Je n'ai jamais rien lu de moins "érotique" ! Cette
pauvre femme allant de lit en lit, sans avoir d'orgasme ou le moindre
plaisir sexuel ! Pourquoi elle a fait ça, elle ne le dit
pas. Même si elle était masochiste, et qu'elle avait
décrit ça, ça aurait au moins été
intéressant ! Qui était cette femme ???? C'est ça
la libération sexuelle en France ? ça m'a vraiment
dégoûté.
* J'ai tendance a trouver les films pornos extrêmement
puritains. Chaque acte y est montré comme sale et transgressif,
comme si on tendait de culpabiliser les gens de regarder ce genre
de films et d'aimer ce qui s'y fait. Que pensez vous du porno ?
pensez-vous qu'il y ait du porno peut-être moins connu et
moins commercial qui mériterait d'être mis en avant
?
- J'ai moi aussi ressenti cela devant les premiers pornos que j'ai
vus. Mais quand j'ai commencé à les étudier,
et que j'avais visionné des centaines d'exemples de différentes
époques, différentes origines, différents réalisateurs
... je me suis rendu compte qu'il y avait une variété
énorme, et qu'il est impossible, voire naïf, de tout
ranger dans le même groupe. Ça reviendrait à
dire que toute la nourriture du monde est mauvaise, parce qu'on
est allé une fois au McDonalds.
Certains films érotiques sont bases sur la titillation,
d'autres sur l'anti-titillation. Certains sont de la satire, d'autres
sont discrets, certains faits par des femmes d'autres par des militantes,
des groupes qui se sentent mis de coté ... c'est tout ça.

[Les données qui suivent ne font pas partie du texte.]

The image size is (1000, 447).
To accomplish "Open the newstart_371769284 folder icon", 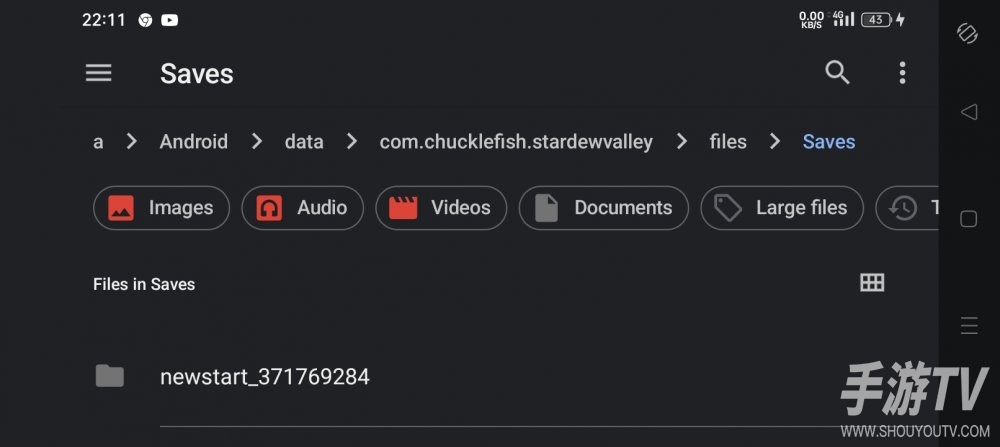I will [x=110, y=376].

Malheureusement, on pioche les pièces les plus banales dans
les grosses productions, tout comme dans la mode on ne voit que
quelques créateurs, Hollywood ne met en avant que quelques
célébrités ennuyeuses ... Les bonnes choses
sont plus indépendantes ...
* Beaucoup de féministes pensent que le sado masochisme
n'est jamais réellement consentant et n'est que l'impression
d'un conditionnement. Par la même, même si une femme
a du plaisir en étant soumise, elles estiment qu'elle doit
se débarrasser de ce genre de conditionnement. Qu'en pensez
vous ?
- Pour comprendre le SM, il faut avoir des bases en sexologie,
psychologie, théâtre, et persuasion. Bien sûr
que personne de sain d'esprit ne peut être vraiment excité
par des abus non-consentants. On peut créer une scène
avec une sensibilité forte, des émotions bien réelles,
avec du respect et des limites pour qu'une conclusion heureuse soit
atteinte. Le SM érotique est écrit à l'avance,
et précis ... ce n'est pas quelque chose dans lequel on se
laisse emporter sans de vrais accords ou de vraies limites.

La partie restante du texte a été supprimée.